> **Aim of the exercise**: Gather all lines in the entries below that include the word "Massey".

——

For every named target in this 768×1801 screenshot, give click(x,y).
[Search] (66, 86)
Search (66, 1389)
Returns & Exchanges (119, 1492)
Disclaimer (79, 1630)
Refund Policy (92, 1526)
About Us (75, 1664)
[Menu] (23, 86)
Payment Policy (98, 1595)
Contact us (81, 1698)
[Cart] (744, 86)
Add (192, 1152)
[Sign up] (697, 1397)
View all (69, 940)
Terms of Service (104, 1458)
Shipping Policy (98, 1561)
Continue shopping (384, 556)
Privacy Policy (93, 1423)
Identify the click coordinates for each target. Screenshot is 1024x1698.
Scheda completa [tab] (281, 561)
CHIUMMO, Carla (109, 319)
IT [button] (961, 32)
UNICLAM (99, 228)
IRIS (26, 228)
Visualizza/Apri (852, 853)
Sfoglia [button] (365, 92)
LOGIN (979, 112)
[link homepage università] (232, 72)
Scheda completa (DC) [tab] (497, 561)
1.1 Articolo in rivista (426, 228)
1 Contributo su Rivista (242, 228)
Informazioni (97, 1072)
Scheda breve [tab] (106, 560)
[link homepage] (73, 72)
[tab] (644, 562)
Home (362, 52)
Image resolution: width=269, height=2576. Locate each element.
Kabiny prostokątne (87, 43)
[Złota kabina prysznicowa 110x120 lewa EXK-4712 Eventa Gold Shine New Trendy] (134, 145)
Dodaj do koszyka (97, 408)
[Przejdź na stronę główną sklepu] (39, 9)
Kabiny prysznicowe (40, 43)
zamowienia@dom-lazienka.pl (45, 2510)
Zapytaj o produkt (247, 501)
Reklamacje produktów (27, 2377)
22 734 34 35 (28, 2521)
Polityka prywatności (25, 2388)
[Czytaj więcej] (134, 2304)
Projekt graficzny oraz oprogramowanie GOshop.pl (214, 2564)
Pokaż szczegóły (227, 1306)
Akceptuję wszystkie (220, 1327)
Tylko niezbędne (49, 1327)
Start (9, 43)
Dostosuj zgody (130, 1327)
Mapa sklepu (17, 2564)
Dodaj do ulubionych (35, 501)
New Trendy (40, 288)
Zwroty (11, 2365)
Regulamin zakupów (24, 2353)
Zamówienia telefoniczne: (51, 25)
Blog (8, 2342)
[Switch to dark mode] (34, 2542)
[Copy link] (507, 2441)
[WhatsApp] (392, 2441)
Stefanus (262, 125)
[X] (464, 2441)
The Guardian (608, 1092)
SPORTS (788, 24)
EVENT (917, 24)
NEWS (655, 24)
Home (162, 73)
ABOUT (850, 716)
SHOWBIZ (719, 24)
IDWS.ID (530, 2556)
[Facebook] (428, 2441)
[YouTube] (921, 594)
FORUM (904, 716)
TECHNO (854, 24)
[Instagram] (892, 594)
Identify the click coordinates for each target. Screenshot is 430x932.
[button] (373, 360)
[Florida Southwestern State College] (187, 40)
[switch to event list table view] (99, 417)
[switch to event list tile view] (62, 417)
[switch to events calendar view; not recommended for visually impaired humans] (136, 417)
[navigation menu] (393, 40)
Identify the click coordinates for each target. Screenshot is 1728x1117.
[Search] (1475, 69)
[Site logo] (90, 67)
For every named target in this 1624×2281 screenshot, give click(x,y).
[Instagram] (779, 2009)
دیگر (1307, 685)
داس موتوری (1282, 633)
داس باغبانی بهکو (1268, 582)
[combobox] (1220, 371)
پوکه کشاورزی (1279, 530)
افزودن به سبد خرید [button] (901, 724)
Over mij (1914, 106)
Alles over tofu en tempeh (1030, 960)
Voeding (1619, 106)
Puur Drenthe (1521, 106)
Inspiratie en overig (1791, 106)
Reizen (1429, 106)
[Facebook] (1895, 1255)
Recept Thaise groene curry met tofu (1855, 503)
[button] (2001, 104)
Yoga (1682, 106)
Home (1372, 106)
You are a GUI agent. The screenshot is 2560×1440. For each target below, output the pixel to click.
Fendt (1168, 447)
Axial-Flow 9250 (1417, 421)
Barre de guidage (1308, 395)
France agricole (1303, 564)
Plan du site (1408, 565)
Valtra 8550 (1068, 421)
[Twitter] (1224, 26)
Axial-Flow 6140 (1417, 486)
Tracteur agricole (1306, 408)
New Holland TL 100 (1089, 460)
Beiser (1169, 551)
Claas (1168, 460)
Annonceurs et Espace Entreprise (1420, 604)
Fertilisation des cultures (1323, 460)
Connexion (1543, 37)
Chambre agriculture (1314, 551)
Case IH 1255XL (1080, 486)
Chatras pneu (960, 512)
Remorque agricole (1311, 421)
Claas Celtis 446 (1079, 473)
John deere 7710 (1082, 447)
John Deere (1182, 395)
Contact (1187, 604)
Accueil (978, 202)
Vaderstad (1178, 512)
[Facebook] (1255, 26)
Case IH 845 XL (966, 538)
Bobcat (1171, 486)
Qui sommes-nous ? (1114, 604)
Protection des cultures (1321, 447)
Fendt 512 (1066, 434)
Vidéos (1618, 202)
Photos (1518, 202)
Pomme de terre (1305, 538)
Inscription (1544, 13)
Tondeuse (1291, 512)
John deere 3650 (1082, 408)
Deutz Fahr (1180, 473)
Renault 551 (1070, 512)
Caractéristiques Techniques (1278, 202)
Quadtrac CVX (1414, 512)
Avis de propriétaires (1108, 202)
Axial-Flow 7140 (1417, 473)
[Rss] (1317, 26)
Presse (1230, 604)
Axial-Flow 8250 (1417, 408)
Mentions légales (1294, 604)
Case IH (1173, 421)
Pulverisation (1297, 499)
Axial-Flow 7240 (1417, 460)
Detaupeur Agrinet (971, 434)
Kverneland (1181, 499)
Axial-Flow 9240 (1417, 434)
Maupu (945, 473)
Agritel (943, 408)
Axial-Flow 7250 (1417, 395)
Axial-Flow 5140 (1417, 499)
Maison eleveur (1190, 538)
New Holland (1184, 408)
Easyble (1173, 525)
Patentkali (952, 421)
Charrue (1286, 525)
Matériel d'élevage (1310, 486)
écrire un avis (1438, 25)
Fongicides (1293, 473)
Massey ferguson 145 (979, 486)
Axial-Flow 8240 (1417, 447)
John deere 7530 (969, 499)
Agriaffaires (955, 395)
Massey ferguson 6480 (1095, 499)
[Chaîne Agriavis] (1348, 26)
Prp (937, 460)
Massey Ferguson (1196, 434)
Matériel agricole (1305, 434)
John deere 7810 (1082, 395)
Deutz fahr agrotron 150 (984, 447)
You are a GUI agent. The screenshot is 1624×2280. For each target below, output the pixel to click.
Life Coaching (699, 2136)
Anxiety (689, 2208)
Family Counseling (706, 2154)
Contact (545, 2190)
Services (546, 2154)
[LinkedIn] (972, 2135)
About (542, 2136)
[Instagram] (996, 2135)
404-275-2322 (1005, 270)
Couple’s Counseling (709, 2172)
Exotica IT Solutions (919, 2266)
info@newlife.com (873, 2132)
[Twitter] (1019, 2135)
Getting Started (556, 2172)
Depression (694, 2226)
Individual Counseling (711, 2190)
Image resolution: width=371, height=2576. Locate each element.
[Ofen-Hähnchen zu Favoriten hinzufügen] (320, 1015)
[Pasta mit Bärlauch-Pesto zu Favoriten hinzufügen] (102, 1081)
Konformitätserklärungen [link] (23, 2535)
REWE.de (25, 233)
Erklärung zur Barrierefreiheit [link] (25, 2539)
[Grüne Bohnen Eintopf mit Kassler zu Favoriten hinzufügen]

——

> **Answer to this problem**:
Massey ferguson 145 (979, 486)
Massey ferguson 6480 (1095, 499)
Massey Ferguson (1196, 434)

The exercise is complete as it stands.